Edmundo D’Amicis
Océano Exprés, México, 2015
Hace más de 40 años Sergio Romero, profesor de sexto año de primaria en el Colegio Fernando de Magallanes, eligió Corazón (1886), de Edmundo D’Amicis, como lectura en voz alta para grupo. Romero era un socialista vergonzante, por lo que uno podría imaginar que iba a tratarse de un texto subversivo.
Nada más alejado de la realidad: Corazón es el diario de Enrico Bottini, un niño que cavila sobre la vida en una escuela de la Italia recién unificada y el patriotismo. Rinde homenaje a sus próceres —Víctor Manuel, Mazzini, Cavour y Garibaldi— pero también a hombres y mujeres que construyen la nación con su trabajo cotidiano. A los maestros, en particular.

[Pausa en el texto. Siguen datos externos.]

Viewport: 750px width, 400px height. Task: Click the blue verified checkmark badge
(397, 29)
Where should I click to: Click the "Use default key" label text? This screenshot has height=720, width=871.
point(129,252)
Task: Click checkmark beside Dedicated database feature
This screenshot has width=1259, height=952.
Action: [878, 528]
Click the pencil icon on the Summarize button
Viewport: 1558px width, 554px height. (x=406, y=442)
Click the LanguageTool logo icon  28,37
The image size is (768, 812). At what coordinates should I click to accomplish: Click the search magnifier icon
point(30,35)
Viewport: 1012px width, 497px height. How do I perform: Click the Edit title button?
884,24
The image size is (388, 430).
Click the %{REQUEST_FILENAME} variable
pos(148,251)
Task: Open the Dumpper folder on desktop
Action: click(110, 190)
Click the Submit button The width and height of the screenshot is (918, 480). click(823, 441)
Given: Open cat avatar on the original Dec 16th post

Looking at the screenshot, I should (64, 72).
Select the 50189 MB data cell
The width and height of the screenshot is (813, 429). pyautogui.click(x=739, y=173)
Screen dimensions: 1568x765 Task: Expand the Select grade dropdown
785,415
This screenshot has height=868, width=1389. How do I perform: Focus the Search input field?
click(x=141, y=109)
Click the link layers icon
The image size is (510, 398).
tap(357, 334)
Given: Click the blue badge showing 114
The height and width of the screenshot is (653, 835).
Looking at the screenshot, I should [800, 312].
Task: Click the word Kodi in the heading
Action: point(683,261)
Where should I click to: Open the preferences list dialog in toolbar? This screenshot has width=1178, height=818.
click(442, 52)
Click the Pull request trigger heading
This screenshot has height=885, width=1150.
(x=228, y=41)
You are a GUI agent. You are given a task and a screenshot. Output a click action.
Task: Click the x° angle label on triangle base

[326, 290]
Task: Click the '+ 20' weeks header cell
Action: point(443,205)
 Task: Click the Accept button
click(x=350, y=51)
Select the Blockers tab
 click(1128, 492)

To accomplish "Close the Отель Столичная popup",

Aunque difícil de creer que un niño de 12 años pueda ser tan complejo, Enrico describe a su padre —un periodista—, a su madre, a su hermano, a su hermana y a sus compañeros de aula. Desde ésta puede adivinarse que todo marcha viento en popa en el país emergente.
Quizás haya que afianzar los valores de la niñez y la juventud, pero no mucho más. “Edmundo D’ Amicis —escribió Francisco Umbral— fue una especie de democristiano, un hombre bueno y de derechas… En su libro, los pobres son pobres porque la vida es así.”
El autor, ciertamente, nunca hace que sus personajes se pregunten por las causas de la desigualdad (aunque la guerra contra los austriacos fue justa e indispensable), pero los ricos deben ayudar a los pobres y los fuertes a los débiles. Se exalta la labor docente, que implica vocación y sacrificio, y se insta a los niños a ser leales con sus maestros, algunos de los cuales enferman o mueren en el trajín.
Entre los condiscípulos de Enrico están los adinerados Carlos Novi y Votini, que viven sacudiéndose las pelusas de la ropa. Entre los de clase media, él mismo y su admirado Ernesto Derossi, paradigma de inteligencia y bondad.
Los hijos de obreros son Antonio Rabucco, “el albañilito”; Crossi, “el tullido” —hoy se dice “con discapacidad”— y Nelli, “el jorobadito”. Cada uno vive una problemática distinta en su familia. Cada uno tiene rasgos de altruismo o discolería, y cada uno, a su manera, encarna las aspiraciones y los miedos de un país que intenta abrirse paso en la comunidad internacional.
Corazón incluye cuentos que se leen cada mes. En ellos se resaltan valor y nobleza infantiles. Destacan “Sangre romañola” —el héroe recibe una puñalada que iba dirigida a su abuela—, “El enfermero del Chacho” —un pequeño asiste a un hombre al que cree su padre— y “Naufragio”, donde un chiquillo cede su lugar en un bote salvavidas a una niña. El más entrañable es “De los Apeninos a los Andes”, que refiere el periplo de un niño de Génova a Tucumán, en busca de su madre.
Aunque el exacerbado nacionalismo y lo alambicado de ciertos pasajes podrían resultar anacrónicos en el siglo XXI, el libro es un bien logrado retrato de la época. Contiene, por añadidura, atinadas reflexiones para el presente. Tanto es así que cuando mi hijo tuvo la edad que yo tenía al encontrarme con Enrico, con quien llegué a identificarme, le pedí que hiciera lo propio.
Al terminar, me aseguró que en el diario había mucho de su propia escuela. Yo aproveché la oportunidad para volver sobre estas páginas y confirmé que uno nunca puede leer dos veces un mismo libro: ahora fue con el padre de Enrico con quien me identifiqué.
Corazón trata del ciclo escolar 1881-1882, en Turín, pero bien podría tratar del 2017-2018 en la Ciudad de México: Franti, el buleador, Garrone, el fortachón generoso, o Garoffi, que desde temprana edad se dedica a comprar y vender lo que puede, no tienen época. Tampoco las inquietudes económicas de las clases medias, la solidaridad como elemento de cohesión social y, sí, la relevancia de la educación como agente transformador.